Morenci police had said Friday's search would be the last organized one of the week using volunteers, and fire official Bob Mohr said Friday evening that no search was planned for Saturday or Sunday.
Much of the search in recent days has centered on three counties in the northwestern corner of Ohio. Dive teams dove into lakes, rivers and a gravel pit, while buses carried hundreds of volunteers to remote roads and fields.
The boys' father, John Skelton, faces three kidnapping charges and is fighting extradition from Ohio to Michigan. He remains jailed on a $3 million bond.
Space plane lands after seven-month test
LOS ANGELES — The U.S. military's secretive X-37B unmanned space plane slipped out of orbit and landed itself in early morning darkness Friday at a California airbase after a maiden flight that lasted more than seven months, the Air Force said.
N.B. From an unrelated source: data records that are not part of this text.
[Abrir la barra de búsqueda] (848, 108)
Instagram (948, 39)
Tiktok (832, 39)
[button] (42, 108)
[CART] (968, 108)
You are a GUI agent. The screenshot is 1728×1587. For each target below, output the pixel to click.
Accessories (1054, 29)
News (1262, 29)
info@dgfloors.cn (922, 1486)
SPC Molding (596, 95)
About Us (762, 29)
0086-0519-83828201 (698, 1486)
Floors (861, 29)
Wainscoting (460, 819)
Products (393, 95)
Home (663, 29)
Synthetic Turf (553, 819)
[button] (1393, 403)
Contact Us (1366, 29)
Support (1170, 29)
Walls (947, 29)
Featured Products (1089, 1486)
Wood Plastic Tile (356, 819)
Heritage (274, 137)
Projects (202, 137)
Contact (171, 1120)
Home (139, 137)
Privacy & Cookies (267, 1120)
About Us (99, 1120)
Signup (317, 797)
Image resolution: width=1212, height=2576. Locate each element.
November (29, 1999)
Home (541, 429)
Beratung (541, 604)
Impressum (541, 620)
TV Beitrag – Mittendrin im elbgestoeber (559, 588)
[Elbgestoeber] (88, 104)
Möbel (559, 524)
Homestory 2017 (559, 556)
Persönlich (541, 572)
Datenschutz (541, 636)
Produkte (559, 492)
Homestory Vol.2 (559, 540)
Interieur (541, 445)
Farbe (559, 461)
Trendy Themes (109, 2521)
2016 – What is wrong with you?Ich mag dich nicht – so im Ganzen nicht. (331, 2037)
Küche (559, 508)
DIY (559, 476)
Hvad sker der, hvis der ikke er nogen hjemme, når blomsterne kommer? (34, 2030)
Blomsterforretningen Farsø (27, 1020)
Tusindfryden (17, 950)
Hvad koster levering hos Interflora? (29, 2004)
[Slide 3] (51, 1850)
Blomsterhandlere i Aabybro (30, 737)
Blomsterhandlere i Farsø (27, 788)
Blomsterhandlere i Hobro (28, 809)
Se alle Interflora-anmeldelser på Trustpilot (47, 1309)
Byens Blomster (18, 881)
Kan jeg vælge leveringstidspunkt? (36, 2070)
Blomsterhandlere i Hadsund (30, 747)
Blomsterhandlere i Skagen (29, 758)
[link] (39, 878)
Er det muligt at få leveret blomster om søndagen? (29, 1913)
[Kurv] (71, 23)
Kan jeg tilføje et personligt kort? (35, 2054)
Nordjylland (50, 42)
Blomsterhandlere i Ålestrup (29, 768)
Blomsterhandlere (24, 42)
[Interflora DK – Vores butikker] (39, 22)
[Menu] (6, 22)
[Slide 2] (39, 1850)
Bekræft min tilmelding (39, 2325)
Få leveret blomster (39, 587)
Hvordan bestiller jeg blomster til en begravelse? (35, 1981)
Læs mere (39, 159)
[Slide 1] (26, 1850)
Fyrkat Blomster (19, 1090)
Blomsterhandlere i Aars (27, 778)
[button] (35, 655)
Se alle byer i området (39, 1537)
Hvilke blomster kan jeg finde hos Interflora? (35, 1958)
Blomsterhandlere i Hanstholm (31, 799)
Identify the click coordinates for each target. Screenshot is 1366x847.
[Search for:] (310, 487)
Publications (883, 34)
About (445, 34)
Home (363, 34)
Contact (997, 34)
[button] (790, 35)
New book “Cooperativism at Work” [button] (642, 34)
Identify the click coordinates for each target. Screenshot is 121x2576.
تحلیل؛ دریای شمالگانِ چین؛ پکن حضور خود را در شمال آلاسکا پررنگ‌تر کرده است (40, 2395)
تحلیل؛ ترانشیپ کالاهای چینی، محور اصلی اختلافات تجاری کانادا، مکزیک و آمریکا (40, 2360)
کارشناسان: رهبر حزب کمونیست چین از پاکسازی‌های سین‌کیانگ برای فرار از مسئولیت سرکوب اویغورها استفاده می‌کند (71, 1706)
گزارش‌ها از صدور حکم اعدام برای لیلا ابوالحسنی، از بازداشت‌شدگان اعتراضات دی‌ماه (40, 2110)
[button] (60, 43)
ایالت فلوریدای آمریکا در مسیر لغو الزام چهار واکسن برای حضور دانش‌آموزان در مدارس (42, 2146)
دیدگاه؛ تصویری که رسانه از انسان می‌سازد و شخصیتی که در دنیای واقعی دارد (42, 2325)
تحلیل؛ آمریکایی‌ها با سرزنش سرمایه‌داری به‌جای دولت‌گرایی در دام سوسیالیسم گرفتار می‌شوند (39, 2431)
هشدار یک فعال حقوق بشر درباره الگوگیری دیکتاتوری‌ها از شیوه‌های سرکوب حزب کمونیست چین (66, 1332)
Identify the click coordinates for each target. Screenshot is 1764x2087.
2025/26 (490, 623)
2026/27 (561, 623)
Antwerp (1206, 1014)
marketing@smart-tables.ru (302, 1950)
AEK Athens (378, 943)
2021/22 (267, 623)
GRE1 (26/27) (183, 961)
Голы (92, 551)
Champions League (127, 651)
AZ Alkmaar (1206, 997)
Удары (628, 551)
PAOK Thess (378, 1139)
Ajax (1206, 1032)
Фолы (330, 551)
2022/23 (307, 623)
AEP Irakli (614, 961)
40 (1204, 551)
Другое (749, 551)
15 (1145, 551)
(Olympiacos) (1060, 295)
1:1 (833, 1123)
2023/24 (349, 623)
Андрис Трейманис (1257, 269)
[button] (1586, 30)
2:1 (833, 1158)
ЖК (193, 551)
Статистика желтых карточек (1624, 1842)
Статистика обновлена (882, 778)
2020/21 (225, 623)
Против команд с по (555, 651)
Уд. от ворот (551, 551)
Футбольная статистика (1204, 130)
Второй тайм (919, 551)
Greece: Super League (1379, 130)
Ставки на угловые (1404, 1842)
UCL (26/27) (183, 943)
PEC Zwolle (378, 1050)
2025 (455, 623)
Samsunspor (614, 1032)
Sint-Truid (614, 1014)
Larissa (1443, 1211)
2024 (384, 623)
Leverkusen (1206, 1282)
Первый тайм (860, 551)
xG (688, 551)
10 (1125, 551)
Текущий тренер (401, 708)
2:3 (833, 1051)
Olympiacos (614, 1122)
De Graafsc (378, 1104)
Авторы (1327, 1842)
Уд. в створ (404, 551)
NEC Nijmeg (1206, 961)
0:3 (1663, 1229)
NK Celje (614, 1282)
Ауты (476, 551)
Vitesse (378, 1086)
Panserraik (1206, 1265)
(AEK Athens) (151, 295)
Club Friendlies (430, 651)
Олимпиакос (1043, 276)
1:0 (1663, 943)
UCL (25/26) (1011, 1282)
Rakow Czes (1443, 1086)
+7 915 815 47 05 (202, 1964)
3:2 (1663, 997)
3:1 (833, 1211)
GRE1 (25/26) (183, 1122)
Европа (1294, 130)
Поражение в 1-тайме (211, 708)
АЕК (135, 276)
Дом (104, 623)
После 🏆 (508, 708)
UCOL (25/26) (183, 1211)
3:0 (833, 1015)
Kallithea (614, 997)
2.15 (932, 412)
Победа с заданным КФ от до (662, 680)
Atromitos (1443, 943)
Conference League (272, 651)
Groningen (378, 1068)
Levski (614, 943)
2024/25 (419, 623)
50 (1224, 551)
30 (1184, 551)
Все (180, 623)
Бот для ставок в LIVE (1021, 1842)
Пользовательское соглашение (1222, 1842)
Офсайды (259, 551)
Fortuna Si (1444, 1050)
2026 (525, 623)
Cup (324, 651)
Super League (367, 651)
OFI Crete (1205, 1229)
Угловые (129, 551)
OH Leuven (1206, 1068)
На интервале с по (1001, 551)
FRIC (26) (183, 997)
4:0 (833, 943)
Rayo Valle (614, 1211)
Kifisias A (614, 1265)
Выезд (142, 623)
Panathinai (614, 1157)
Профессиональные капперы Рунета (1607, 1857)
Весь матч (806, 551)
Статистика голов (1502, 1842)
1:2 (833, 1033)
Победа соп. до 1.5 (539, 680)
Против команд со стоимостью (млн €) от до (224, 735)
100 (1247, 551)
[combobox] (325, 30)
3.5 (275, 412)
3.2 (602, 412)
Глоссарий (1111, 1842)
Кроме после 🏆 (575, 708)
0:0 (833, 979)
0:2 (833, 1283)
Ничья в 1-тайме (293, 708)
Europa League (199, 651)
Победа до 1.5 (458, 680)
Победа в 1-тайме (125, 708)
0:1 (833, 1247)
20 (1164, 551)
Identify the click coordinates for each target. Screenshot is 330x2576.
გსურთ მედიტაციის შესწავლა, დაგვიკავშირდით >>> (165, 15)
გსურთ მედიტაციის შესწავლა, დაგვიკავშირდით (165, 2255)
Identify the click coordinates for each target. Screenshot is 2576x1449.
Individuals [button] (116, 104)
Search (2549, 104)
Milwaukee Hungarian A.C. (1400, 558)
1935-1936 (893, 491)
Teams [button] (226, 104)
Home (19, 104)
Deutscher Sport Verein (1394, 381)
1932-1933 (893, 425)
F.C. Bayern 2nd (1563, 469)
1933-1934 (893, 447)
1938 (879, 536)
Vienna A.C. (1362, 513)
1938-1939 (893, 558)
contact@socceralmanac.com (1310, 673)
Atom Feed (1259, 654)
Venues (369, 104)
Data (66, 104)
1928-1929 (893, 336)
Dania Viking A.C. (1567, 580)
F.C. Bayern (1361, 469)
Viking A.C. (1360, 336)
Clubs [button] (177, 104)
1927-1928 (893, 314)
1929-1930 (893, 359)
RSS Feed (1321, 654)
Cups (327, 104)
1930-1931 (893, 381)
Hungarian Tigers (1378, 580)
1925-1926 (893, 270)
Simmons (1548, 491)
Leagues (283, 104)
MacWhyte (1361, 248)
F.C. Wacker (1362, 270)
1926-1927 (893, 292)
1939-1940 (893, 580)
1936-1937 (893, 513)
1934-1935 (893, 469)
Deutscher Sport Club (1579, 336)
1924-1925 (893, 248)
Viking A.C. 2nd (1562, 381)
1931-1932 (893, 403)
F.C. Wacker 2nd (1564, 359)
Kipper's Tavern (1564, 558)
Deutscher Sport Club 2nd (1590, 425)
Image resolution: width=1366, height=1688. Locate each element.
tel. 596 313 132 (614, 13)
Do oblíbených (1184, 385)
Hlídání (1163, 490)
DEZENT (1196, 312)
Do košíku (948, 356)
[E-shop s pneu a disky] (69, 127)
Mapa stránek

The robotic craft landed at coastal Vandenberg Air Force Base, 130 miles northwest of Los Angeles.
Range safety officers were on hand to track its descent over the Pacific and activate a destruct mechanism if the landing needed to be aborted.
The Air Force had emphasized that the primary purpose of the flight was to test the craft itself but classified its actual activities in space.
Deficit action backed by senators on both sides
WASHINGTON — President Obama's budget deficit commission failed to garner enough support Friday to prompt quick congressional action on its austere spending blueprint. But the support of a bipartisan majority of the panel should give it momentum.
Senate conservatives Mike Crapo, R-Idaho, and Tom Coburn, R-Okla., joined with Obama allies Sens. Dick Durbin, D-Ill., and Kent Conrad, D-N.D., in support of the plan. Panel members said the commission's work has fundamentally changed the national debate on the deficit.
The plan received "aye" votes from five of six senators who served on the 18-member panel, chaired by former White House chief of staff Erskine Bowles and former Wyoming Sen. Alan Simpson of the GOP.